Extracting data from html table using python and beautiful soup


<table class="softwares" border="1" cellpadding="0" width="99%">
    <thead style="background-color: #ededed">
        <tr>
            <td colspan="5"><b>Windows</b></td>
        </tr>
    </thead>
    <tbody>
        <tr>
            <td><b>Type</b></td>
            <td><b>Issue</b></td>
            <td><b>Restart</b></td>
            <td><b>Severity</b></td>  
            <td><b>Impact</b></td>  
        </tr>
        <tr>
            <td>some item</td>
            <td><a href="some website">some website</a><br></td>
            <td>Yes<br></td>
            <td>Critical<br></td>
            <td>stuff<br></td>
        </tr>    
        <tr>
            <td>some item</td>
            <td><a href="some website">some website</a><br></td>
            <td>Yes<br></td>
            <td>Important<br></td>
            <td>stuff<br></td>    
        </tr>
    </tbody>
</table>

The html page that I am trying to get the data from is a local file that I have saved onto my pc and is filled with multiple tables formatted the same as this. I'm trying to get the both the title for each of these tables, in this specific case "Windows," as well as the urls that are located in the table body. I have been trying to use beautiful soup and python to get the table titles and the websites and print them in a table with the title on the left, and the corresponding urls on the right, but I am unable to do so. Any help would be greatly appreciated.


Answer

You can use find_all to gather all td tag objects, and then apply additional logic to store the hrefs:

from bs4 import BeautifulSoup as soup
import re
s = soup(re.sub('\s', '', open('filename.html').read()), 'lxml')
final_results = [[i.text, i.find('a')['href']] if i.find('a') else i.text for i in s.find_all('td')]
name = final_results[0]
header = final_results[1:6]
full_results = final_results[6:]

Output:

u'Windows'
[u'Type', u'Issue', u'Restart', u'Severity', u'Impact']
[u'some item', [u'some website', 'some website'], u'Yes', u'Critical', u'stuff', u'some item', [u'some website', 'some website'], u'Yes', u'Important', u'stuff']

The results can be further combined to a dictionary:

table = [dict(zip(header, full_results[i:i+5])) for i in range(0, len(full_results), 5)]

Output:

[{u'Impact': u'stuff', u'Issue': [u'some website', 'some website'], u'Type': u'some item', u'Severity': u'Critical', u'Restart': u'Yes'}, {u'Impact': u'stuff', u'Issue': [u'some website', 'some website'], u'Type': u'some item', u'Severity': u'Important', u'Restart': u'Yes'}]

#### Raw data
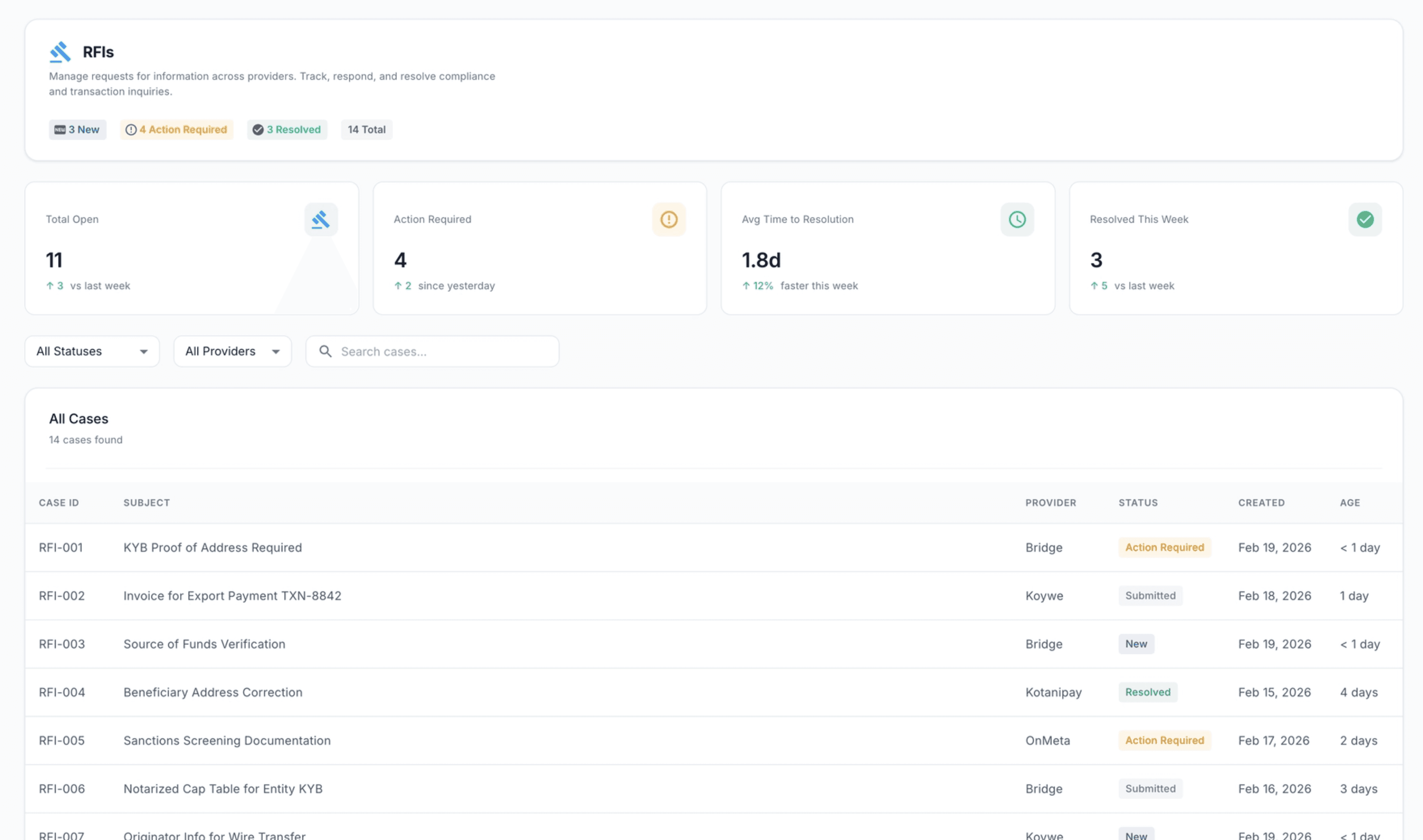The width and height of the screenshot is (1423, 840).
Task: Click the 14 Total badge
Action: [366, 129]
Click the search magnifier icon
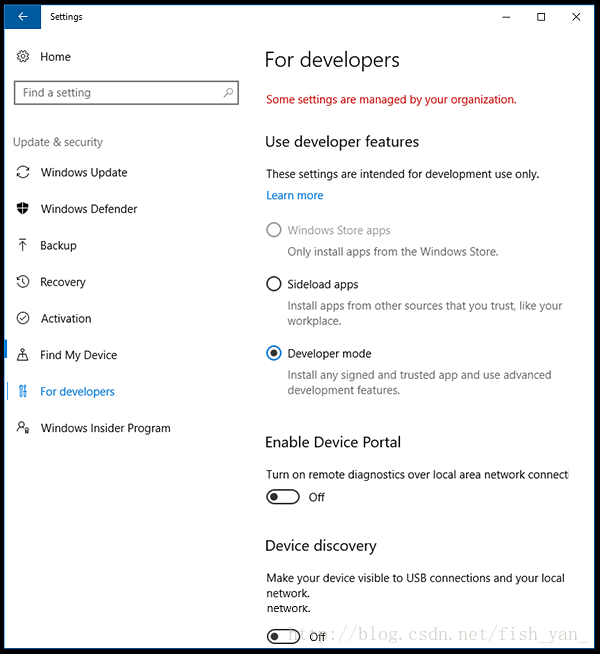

#### What this exercise asks
1. List the column headings that appear in the table's first body row in the BeautifulSoup thread.
2. Print everything in the BeautifulSoup thread from "You can use" down to "soup(re.sub('\s', '', open('filename.html').read()), 'lxml')".
3. In the BeautifulSoup thread, where is the HTML page that the asker wants to pull data from?
The material that comes after the BeautifulSoup thread is separate from it.

#### Exercise solutions
1. Type, Issue, Restart, Severity, Impact

2.
You can use find_all to gather all td tag objects, and then apply additional logic to store the hrefs:

from bs4 import BeautifulSoup as soup
import re
s = soup(re.sub('\s', '', open('filename.html').read()), 'lxml')

3. It is a local file saved on the asker's PC.